As microbes and plant roots metabolize organic matter in the soil, they release carbon dioxide into the atmosphere, a process called soil respiration. In the Northeast, where forests store more than half of all their carbon in the soil, changes in the rate of soil respiration have profound implications for forests’ continuing role as sinks – not sources – of greenhouse gas emissions.
A report in the August 2024 issue of Nature Geoscience suggests that continued warming may increase soil respiration rates more than scientists have previously projected. The report draws on the findings from a 13-year experiment led by ecologist Peter Reich, director of the Institute for Global Change Biology at University of Michigan, and conducted in collaboration with colleagues at the institute, as well as scientists at University of Minnesota, University of Illinois, and the Smithsonian Environmental Research Center. As compared to a 26-year soil-only warming experiment at Harvard Forest, this experiment more closely replicated actual climate warming effects in forests by simultaneously heating forest soil and aboveground plants and other surface materials.
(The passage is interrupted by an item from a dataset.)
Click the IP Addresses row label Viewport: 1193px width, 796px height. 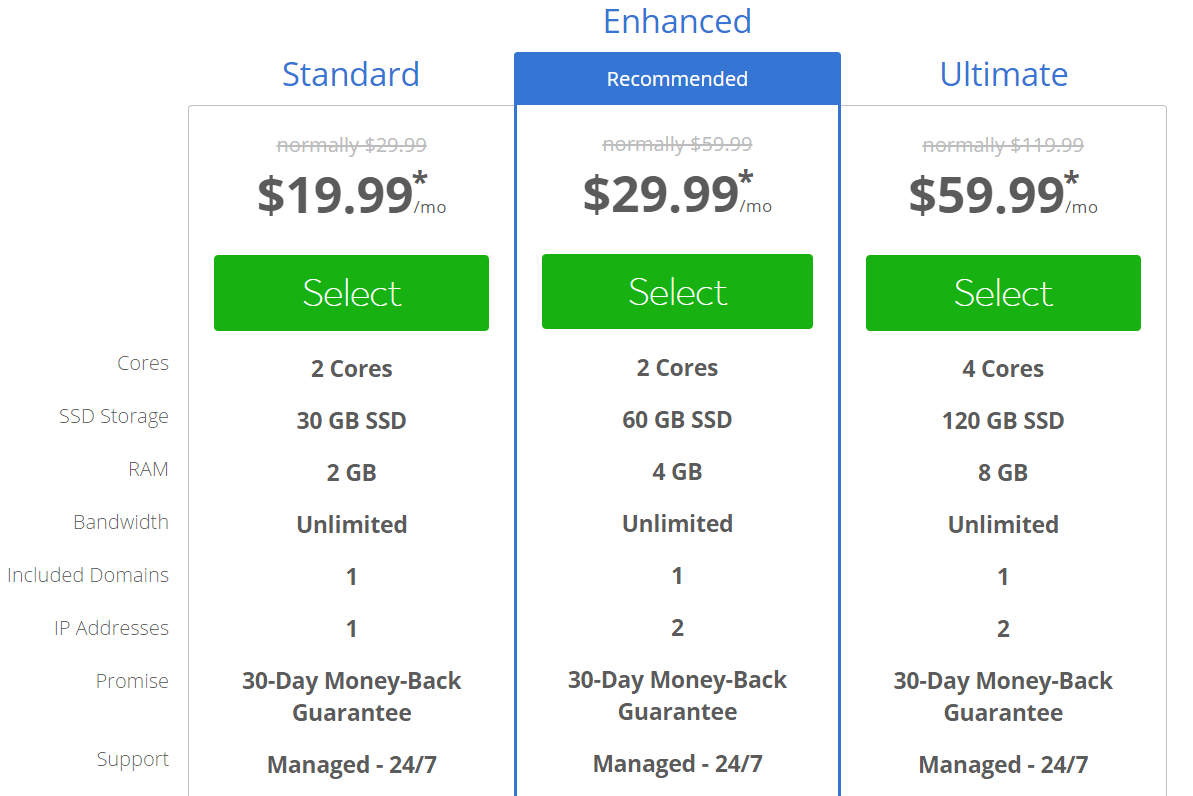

From 2009 to 2021, from April through November each year, the researchers monitored impacts on soil respiration in subplots within two young southern boreal forests in northern Minnesota. Using infrared lamps and underground heating cables, they measured the effects of two warming scenarios: a 1.7-degree Celsius (3-degree Fahrenheit) increase in ambient air and soil temperatures, and 3.3 Celsius (5.9 Fahrenheit) increase. Within each group of subplots subjected to each warming scenario, they also tested two different levels of canopy cover (80 percent full sunlight versus 8 percent sunlight) and exposures to rainfall (100 percent of rainfall compared to 60 percent of rainfall).
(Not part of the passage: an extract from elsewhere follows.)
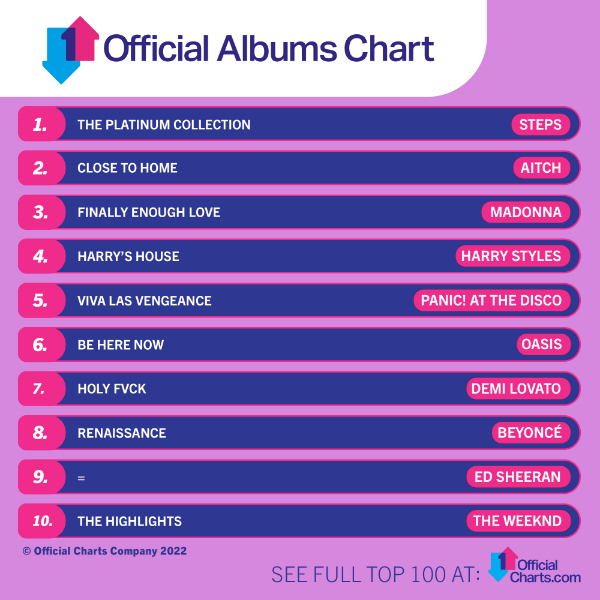Click the number 7 rank badge
Viewport: 600px width, 600px height.
[x=41, y=388]
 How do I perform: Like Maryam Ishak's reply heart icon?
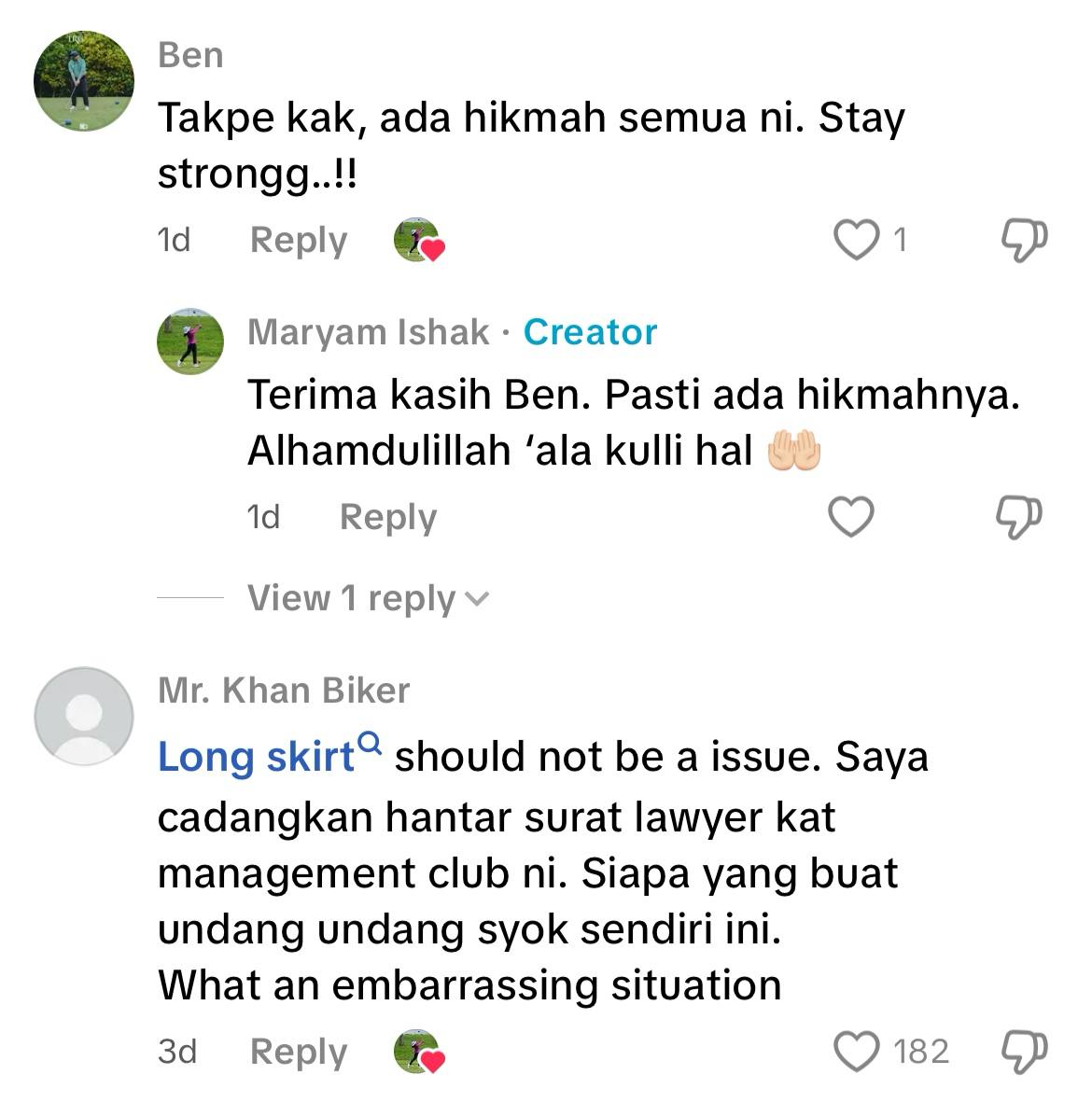(x=850, y=516)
Data from this experiment suggest a significant increase in soil respiration under both warming scenarios. Respiration varied significantly over time, however. As noted in the report, “When soil water was low…warming effects on [soil respiration] were minor or even negative, but became positive when ambient soil moisture was higher.” The researchers attributed this difference at least in part to metabolic activity’s dependence on nitrogen. (In dry conditions, nitrogen moves more slowly through the soil.)
The report suggests that in moist soil conditions, continued warming may prompt greater soil respiration – and therefore a higher rate of carbon emissions – while summer dry spells may have a mitigating effect. “If we fail to account for such drivers, mechanisms and patterns, we may inaccurately predict global forest [carbon] cycling under future climate change,” the team noted.